Right bundle branch block (RBBB) occurs when the right bundle no longer conducts, and the signal must pass to the right ventricle via myocyte-to-myocyte conduction. This pattern of conduction is slower than via the specialized conduction system, and results in a wide QRS complex (>120 ms). The criteria are:
- QRS > 120 ms
- rSR’ pattern in V1-3 (‘M-shaped’)
- Wide/slurred S wave in the lateral leads (I, aVL, V5-6)
Note that there is no right axis deviation associated with RBBB as there is a left axis deviation associated with left bundle branch block.

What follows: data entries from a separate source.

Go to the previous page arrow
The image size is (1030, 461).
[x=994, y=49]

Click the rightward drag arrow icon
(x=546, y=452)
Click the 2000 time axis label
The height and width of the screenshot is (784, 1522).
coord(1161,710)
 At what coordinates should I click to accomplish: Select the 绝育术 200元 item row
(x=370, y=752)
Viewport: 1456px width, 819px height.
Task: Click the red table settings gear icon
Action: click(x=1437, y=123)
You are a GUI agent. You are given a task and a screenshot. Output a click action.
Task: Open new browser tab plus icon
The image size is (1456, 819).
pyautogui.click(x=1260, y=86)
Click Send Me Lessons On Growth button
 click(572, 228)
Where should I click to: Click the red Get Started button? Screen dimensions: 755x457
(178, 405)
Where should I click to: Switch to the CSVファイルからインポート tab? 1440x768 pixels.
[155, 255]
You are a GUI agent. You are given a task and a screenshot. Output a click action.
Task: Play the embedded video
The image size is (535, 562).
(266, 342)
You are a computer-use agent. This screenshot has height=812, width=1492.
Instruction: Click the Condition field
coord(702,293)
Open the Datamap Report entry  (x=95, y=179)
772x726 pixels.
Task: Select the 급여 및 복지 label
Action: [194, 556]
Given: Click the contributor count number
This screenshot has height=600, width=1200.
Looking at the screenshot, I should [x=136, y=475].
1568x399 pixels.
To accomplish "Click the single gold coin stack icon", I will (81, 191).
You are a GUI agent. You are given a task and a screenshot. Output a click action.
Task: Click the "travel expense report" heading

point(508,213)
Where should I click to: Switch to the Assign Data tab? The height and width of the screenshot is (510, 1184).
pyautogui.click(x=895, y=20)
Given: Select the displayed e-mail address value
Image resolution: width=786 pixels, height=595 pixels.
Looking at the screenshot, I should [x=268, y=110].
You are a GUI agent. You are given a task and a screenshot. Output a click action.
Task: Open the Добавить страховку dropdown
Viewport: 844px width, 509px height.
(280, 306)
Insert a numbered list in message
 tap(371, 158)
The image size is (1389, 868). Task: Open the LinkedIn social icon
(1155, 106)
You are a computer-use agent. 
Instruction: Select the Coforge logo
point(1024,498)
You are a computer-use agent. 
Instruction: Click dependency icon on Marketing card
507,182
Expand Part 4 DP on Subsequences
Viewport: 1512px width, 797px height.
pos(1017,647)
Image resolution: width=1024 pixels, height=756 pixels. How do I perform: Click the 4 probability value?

RBBB is common and generally not a powerful indicator of disease by itself. This is because the right bundle often has a singular blood supply as opposed to the left bundle which has a more diverse blood supply and therefore is more consistent with significant disease. However, a new RBBB in a patient with unexplained respiratory symptoms should be viewed as right ventricular outflow obstruction until proven otherwise. RBBB can be caused by right ventricular hypertrophy/cor pulmonale, pulmonary embolism, ischemic heart disease, rheumatic heart disease, myocarditis or cardiomyopathy, degenerative disease of the conduction system, or congenital heart disease (e.g., atrial septal defect).
Expected repolarization abnormalities in the setting of RBBB include T wave inversions in V1-3 and slight discordant ST depressions. ST elevation in these leads is never normal; even slight ST elevations in V1-3 may represent STEMI.